Autore di una buona stagione di rientro nel Circus, Alonso fa un bilancio di ciò che è stato, ma soprattutto pensa al futuro.
Decimo della classifica generale con 81 punti contro i 74 del compagno di box Ocon Fernando Alonso è stato protagonista di un 2021 decisamente positivo. Malgrado l’iniziale ruggine accumulata nei due anni di stop, il Samurai ha mostrato a tutti il proprio valore dando battaglia e facendo divertire in centro gruppo come pochi altri colleghi più giovani hanno saputo fare.
Alla faccia dei suoi 40 anni lo spagnolo ha provato di avere ancora molto da dare al Circus, ma il 2022, con la sua rivoluzione tecnica, potrebbe rendere vani tutti gli sforzi fatti quest’anno, quando anche grazie alle sue indicazioni l’Alpine ha fatto discreti passi avanti.
“In un inverno normale avremmo detto che bisognava trovare otto decimi.
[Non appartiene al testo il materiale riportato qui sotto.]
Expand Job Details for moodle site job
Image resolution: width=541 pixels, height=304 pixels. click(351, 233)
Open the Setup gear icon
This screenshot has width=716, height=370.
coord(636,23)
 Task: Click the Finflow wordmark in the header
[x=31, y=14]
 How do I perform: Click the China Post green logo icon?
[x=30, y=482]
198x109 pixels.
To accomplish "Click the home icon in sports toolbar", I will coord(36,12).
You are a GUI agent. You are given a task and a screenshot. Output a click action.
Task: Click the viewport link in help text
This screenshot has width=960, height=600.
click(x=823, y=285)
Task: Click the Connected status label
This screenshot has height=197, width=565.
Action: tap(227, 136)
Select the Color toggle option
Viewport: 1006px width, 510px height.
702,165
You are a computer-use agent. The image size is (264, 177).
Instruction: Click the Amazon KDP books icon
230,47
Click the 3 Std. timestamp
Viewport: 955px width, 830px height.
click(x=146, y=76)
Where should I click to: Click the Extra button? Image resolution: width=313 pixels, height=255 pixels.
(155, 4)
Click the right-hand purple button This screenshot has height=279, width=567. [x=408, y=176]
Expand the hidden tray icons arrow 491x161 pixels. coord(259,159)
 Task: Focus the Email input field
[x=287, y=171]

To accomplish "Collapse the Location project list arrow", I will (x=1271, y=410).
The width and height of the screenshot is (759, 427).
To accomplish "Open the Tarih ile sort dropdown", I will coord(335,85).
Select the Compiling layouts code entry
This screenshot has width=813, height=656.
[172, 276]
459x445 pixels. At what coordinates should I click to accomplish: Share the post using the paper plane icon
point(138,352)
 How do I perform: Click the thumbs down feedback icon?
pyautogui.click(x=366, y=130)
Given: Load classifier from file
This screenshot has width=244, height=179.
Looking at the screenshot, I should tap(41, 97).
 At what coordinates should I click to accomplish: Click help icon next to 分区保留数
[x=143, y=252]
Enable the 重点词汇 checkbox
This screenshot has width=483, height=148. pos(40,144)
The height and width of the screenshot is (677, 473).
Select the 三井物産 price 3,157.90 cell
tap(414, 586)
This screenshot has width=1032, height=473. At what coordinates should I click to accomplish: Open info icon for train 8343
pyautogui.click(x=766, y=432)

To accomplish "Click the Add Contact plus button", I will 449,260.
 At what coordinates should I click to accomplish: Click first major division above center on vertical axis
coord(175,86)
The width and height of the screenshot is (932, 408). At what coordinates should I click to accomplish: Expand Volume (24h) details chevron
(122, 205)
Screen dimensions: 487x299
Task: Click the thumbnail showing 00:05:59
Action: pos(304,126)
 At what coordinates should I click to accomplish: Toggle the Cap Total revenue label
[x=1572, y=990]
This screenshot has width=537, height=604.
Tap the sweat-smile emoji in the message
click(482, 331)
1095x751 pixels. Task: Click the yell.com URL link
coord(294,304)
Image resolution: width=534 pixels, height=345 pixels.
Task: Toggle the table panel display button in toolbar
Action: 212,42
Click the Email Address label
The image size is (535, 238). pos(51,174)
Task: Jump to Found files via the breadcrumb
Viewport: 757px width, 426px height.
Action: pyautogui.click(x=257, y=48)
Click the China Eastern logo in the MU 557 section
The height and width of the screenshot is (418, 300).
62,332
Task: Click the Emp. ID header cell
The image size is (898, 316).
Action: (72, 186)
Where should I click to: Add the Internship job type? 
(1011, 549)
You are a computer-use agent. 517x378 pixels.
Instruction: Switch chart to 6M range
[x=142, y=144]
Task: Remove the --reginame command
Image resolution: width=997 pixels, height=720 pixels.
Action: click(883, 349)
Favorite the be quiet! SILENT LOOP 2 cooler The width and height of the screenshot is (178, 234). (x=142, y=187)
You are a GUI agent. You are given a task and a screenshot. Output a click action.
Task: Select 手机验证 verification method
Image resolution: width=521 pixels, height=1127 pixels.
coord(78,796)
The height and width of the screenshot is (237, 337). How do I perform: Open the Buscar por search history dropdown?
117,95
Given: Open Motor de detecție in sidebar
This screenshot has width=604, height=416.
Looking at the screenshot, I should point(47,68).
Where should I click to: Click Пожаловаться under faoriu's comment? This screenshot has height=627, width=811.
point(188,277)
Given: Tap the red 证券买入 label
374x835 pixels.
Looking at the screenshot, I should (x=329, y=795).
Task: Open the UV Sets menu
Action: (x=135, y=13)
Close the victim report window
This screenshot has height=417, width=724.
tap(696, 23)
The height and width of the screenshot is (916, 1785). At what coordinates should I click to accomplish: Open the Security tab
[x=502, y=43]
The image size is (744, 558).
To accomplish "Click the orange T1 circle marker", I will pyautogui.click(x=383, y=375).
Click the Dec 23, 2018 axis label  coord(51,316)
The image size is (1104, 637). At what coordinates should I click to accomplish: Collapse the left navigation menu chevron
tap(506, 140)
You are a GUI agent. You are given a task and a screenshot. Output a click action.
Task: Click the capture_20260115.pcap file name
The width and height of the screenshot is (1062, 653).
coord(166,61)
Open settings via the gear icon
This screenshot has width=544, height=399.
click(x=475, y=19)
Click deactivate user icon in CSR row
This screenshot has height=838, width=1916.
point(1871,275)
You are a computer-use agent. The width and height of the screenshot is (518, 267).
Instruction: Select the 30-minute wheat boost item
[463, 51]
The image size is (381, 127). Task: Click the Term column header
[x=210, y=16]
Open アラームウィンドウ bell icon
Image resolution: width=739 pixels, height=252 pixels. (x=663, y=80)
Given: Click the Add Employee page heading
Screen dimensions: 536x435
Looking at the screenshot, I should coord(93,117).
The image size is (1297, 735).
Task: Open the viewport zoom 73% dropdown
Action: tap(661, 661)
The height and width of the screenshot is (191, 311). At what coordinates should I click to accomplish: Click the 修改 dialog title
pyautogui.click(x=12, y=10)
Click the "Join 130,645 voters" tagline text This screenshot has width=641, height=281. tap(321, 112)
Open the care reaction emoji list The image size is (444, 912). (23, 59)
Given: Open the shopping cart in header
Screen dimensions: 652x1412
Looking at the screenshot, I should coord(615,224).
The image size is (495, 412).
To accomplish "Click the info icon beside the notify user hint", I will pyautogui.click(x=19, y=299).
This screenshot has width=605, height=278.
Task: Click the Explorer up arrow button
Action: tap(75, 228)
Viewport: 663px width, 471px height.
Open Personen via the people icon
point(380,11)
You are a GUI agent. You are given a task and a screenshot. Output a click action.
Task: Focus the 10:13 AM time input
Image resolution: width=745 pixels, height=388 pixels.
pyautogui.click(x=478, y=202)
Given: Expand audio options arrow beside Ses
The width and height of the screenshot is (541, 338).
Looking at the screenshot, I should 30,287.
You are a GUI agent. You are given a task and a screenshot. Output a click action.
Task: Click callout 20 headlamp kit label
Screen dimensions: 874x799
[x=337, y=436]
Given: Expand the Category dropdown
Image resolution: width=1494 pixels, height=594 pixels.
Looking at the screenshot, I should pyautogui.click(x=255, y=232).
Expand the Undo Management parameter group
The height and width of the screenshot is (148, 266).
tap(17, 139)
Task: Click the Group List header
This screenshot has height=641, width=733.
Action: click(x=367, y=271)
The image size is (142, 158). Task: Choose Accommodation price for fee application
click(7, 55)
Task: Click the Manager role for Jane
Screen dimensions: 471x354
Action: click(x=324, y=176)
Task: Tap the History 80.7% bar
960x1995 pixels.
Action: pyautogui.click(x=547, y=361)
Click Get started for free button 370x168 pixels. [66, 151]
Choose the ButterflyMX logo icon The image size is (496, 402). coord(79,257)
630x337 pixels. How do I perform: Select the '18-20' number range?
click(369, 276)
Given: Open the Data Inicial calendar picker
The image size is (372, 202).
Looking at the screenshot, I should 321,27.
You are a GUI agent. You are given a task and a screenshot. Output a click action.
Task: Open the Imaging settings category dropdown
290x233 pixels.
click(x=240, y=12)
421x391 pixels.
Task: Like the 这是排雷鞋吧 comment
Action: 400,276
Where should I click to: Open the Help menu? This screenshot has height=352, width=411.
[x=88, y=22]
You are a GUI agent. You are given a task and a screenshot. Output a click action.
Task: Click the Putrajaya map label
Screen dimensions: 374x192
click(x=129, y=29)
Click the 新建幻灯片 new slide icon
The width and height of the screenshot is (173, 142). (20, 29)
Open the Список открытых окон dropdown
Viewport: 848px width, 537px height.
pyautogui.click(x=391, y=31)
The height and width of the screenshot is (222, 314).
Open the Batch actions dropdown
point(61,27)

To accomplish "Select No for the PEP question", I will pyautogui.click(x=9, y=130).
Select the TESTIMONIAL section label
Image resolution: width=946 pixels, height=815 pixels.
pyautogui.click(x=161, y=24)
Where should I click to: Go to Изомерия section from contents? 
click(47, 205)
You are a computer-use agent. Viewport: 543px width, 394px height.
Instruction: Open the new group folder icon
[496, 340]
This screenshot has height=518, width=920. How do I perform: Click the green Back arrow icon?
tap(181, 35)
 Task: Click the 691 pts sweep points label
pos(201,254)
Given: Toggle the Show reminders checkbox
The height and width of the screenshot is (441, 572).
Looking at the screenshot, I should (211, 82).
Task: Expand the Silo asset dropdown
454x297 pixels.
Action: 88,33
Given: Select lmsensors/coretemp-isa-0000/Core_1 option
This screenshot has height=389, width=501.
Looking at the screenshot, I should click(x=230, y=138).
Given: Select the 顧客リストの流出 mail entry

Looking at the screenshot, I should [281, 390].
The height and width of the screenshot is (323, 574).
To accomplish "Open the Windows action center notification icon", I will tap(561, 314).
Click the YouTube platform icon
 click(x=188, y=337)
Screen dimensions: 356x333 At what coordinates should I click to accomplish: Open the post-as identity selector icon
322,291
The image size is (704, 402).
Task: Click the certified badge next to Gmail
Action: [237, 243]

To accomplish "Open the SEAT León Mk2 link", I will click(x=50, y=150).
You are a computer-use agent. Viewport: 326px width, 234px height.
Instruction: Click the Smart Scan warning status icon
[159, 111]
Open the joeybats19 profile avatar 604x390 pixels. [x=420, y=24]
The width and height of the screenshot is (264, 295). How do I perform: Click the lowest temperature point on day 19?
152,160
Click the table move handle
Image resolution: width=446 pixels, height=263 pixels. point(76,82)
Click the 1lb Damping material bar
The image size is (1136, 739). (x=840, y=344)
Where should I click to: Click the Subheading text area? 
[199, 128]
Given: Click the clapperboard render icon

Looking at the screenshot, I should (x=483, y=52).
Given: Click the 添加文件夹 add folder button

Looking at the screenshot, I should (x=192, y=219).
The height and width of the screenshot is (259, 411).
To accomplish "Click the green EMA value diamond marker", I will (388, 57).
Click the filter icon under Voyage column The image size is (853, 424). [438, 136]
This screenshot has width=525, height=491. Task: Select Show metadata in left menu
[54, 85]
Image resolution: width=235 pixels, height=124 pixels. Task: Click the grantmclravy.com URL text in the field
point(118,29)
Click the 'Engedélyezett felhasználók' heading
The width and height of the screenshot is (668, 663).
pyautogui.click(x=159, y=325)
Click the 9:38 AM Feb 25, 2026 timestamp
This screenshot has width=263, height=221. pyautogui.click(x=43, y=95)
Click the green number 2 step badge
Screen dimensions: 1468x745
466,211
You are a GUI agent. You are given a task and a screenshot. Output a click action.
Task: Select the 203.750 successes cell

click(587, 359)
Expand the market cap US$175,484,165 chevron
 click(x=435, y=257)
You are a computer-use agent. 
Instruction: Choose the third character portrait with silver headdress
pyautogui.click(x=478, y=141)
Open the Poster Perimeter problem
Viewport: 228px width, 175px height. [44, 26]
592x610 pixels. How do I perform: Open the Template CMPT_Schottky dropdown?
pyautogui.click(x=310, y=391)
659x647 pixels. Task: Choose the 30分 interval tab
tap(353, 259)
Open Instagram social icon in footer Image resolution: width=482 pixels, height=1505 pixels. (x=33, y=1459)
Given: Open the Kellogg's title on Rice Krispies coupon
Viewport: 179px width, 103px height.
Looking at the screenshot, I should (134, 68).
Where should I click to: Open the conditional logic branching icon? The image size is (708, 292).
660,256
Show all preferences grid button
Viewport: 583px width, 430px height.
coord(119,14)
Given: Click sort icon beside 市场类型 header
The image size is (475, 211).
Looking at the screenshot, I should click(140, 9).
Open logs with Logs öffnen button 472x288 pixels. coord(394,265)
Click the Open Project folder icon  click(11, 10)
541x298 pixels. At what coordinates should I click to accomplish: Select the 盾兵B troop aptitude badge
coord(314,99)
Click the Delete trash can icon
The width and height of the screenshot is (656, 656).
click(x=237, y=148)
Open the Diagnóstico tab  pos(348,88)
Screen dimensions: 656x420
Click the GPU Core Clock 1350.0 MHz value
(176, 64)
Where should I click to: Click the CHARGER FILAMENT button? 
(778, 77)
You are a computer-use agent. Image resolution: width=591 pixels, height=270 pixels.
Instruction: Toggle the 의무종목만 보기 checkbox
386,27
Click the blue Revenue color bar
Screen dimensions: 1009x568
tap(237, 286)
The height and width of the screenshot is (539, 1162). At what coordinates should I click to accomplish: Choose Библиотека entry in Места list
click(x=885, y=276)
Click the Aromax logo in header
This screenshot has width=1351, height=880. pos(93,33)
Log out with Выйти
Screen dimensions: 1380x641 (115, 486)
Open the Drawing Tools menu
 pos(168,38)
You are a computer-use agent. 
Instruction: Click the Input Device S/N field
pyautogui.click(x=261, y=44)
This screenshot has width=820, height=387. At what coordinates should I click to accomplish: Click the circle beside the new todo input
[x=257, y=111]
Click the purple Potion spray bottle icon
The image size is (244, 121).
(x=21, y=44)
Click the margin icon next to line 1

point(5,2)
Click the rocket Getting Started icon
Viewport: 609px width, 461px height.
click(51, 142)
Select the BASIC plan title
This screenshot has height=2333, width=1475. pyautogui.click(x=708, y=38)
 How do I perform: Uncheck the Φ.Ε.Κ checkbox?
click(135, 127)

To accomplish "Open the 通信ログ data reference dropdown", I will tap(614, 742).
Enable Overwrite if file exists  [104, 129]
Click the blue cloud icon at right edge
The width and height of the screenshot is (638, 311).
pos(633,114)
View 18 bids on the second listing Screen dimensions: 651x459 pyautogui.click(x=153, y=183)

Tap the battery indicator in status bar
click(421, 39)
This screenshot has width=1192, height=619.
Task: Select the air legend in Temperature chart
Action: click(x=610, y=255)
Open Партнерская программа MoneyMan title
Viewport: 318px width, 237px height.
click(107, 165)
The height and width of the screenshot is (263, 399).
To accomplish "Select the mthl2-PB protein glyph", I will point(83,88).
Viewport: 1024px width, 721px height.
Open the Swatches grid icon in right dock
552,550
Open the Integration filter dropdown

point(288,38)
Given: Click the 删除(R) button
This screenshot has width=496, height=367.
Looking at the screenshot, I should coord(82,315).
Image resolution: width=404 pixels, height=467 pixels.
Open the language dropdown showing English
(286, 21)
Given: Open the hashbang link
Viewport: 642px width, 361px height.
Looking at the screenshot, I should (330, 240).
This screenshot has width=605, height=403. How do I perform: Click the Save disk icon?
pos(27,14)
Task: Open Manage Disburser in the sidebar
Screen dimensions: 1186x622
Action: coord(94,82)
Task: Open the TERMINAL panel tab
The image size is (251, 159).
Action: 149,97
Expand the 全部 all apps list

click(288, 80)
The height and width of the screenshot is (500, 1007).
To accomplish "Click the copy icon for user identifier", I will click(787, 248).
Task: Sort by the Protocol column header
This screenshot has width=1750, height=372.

In realtà non abbiamo punti di riferimento, solo la speranza che quello che si sta facendo sarà sufficiente”, ha ammesso ad Auto, Motor und Sport.
Desideroso di tornare a calcare il primo gradino di podio, l’asturiano ha esortato il team a darsi da fare perché “il tempo degli alibi è esaurito”. Da migliorare, oltre al motore, pure l’erodinamica. “Altrimenti non potremo avvicinarci a chi sta dominando”, l’avvertimento prima di sostenere che, nonostante alcune problematiche non siano state risolte, la strada intrapresa è quella giusta.
Se le sensazioni avute nell’abitacolo della A521 sono state positive, le wing car dell’anno venturo rischiano di bloccare la scalata del driver di Oviedo il quale, in attesa di scoprire di che morte dovrà morire, ha cominciato la preparazione fisica, oggi più intensa che nel passato. “Devo assicurarmi di essere in forma. Alla mia età devi allenarti di più, avere una dieta più curata”, ha precisato rinnovando comunque la propria fiducia verso il futuro.